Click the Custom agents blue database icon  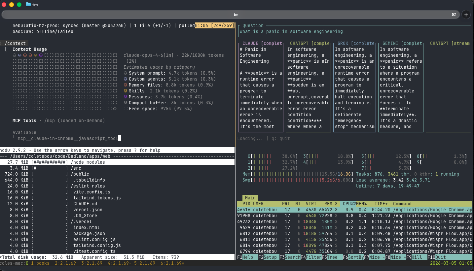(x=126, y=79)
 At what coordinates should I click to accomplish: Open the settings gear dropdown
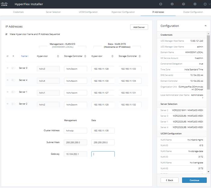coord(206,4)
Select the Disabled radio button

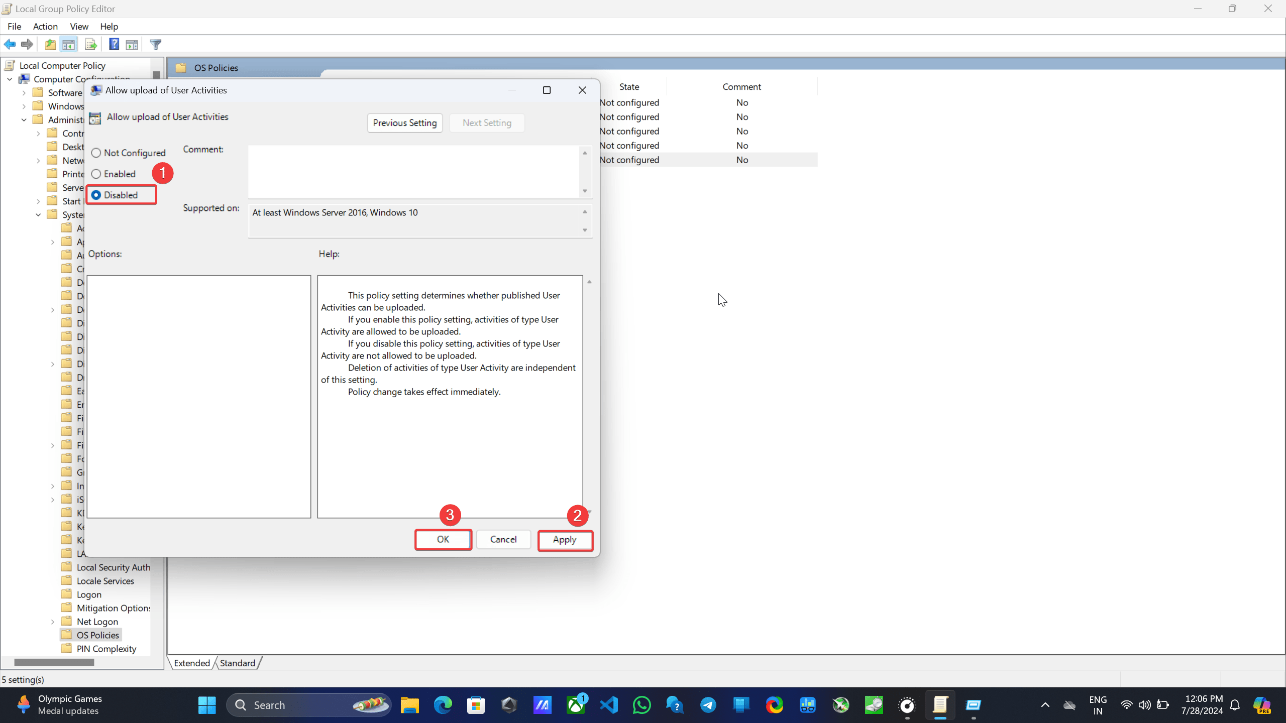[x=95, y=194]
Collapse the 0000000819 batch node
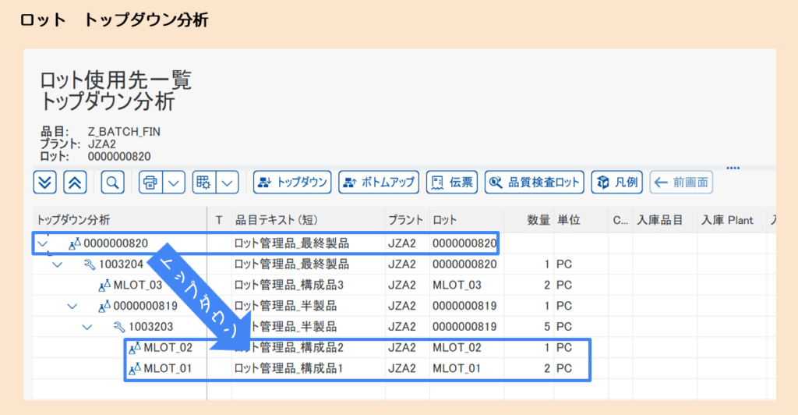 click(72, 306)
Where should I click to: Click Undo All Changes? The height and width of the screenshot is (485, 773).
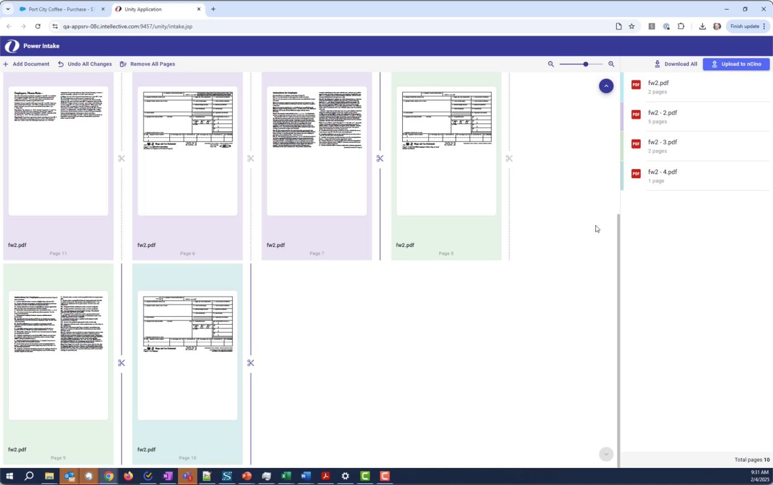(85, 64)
· · · · · · ·
• WHAT THE TASK ASKS
Transcribe exactly, and without any pictures, each line from the one that holds "Select the Disabled radio button" through the final line of the material above.

• RESULT FOR THIS TASK
Select the Disabled radio button

[x=95, y=194]
Collapse the 0000000819 batch node
 click(72, 306)
Where should I click to: Click Undo All Changes? The height and width of the screenshot is (485, 773).
(85, 64)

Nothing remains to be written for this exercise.